### À FAIRE:
1. Recopiez mot pour mot le passage du texte sur la livraison de nourriture qui va de « Livraison de nourriture : le » jusqu'à « pour les restaurateurs. ».
2. D'après le texte sur la livraison de nourriture, pourquoi ce secteur est-il vivement critiqué malgré sa forte croissance ? Répondez en une à trois phrases.
3. Poursuivez le texte sur la livraison de nourriture à partir de sa dernière phrase.

### EXTRAIT DU TEXTE:
_ _ _ _
Livraison de nourriture : le secteur de la livraison à domicile

La livraison à domicile est un secteur qui enregistre une croissance annuelle à deux chiffres, mais qui fait en même temps l’objet de vives critiques en raison des coûts et de la précarité du travail. Entre coûts de service et perspectives de marché, un voyage dans les ombres et les lumières de la livraison de nourriture pour les restaurateurs.

Une nécessité, une opportunité, un défi

Printemps 2020, Italie. Lorsque la plupart des Italiens sont cloîtrés chez eux, l’un des rares bruits que l’on entend dans les rues est celui des vélos des livreurs, une catégorie de travailleurs qui n’a jamais vu son activité s’arrêter. Sillonnant les rues silencieuses, sonnant aux portes de nos maisons armés de masques et de gants, ce sont ces livreurs 2.0 qui ont permis aux restaurants de rester ouverts, seule forme de restauration autorisée. Ces mois de fermeture ont été des mois difficiles, qui nous ont notamment rappelé le caractère essentiel de la numérisation dans différents secteurs, dont celui de la restauration. Selon une enquête menée auprès d’un échantillon de 2 000 personnes par l’Observatoire Just Eat – l’une des principales entreprises du secteur, active en Italie depuis 2011 – plus d’un tiers des personnes interrogées, soit 34 %, se sont tournées vers un service numérique de livraison de repas pour la toute première fois pendant le lockdown. Un chiffre qui reflète bien sûr un besoin contingent, mais aussi une tendance qui ne semble pas près de s’arrêter.
_ _ _ _
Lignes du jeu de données
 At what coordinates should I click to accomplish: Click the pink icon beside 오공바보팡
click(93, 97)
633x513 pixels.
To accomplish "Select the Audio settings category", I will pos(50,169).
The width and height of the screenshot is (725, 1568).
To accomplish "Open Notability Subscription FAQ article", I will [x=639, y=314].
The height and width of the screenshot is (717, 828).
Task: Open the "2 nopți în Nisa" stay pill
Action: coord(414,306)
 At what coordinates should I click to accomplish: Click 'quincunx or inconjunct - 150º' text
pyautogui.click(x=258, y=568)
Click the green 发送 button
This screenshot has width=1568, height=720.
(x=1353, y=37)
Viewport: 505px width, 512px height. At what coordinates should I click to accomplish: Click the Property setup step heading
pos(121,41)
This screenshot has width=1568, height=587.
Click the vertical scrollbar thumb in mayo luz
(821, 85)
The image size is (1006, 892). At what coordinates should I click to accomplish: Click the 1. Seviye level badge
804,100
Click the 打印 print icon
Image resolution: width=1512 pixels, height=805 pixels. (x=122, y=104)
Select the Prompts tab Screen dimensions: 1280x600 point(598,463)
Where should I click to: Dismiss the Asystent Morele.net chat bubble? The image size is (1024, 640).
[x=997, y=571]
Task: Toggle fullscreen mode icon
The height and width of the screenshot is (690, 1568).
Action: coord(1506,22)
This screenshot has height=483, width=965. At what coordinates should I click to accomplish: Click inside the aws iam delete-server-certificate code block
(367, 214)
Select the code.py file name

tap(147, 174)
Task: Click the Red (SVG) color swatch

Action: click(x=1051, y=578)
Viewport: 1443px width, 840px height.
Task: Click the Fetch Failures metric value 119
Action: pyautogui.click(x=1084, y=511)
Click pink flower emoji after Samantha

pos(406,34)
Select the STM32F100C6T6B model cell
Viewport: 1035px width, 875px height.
_ _ _ _
### RÉPONSES RÉDIGÉES:
1.
Livraison de nourriture : le secteur de la livraison à domicile

La livraison à domicile est un secteur qui enregistre une croissance annuelle à deux chiffres, mais qui fait en même temps l’objet de vives critiques en raison des coûts et de la précarité du travail. Entre coûts de service et perspectives de marché, un voyage dans les ombres et les lumières de la livraison de nourriture pour les restaurateurs.

2. Le secteur de la livraison à domicile est vivement critiqué à cause de ses coûts et de la précarité du travail.

3.
Globalement, selon le centre de conseil McKinsey, le marché de la livraison de nourriture en Italie s’élève à 2 milliards d’euros par an – à comparer aux 83 milliards d’euros enregistrés dans le monde, soit 1 % de l’ensemble du secteur alimentaire – et, si l’on agrège les données relatives aux lieux de vente à emporter, les estimations parlent du chiffre impressionnant de 4 milliards d’euros de chiffre d’affaires. D’autre part, selon les données recueillies par la Federazione Italiana Pubblici Esercenti, rien qu’en 2018, 30,2 % des Italiens ont commandé un repas via l’une des plateformes de livraison de nourriture. Si ces données sont déjà significatives en soi, il convient d’ajouter le fait qu’à ce jour, seulement 18 % des commandes de livraison de nourriture passent par une plateforme. Ce chiffre, comparé à ceux des pays où la livraison de repas à domicile est une réalité bien plus établie, souligne à quel point les opportunités de croissance liées à ce secteur sont encore à saisir.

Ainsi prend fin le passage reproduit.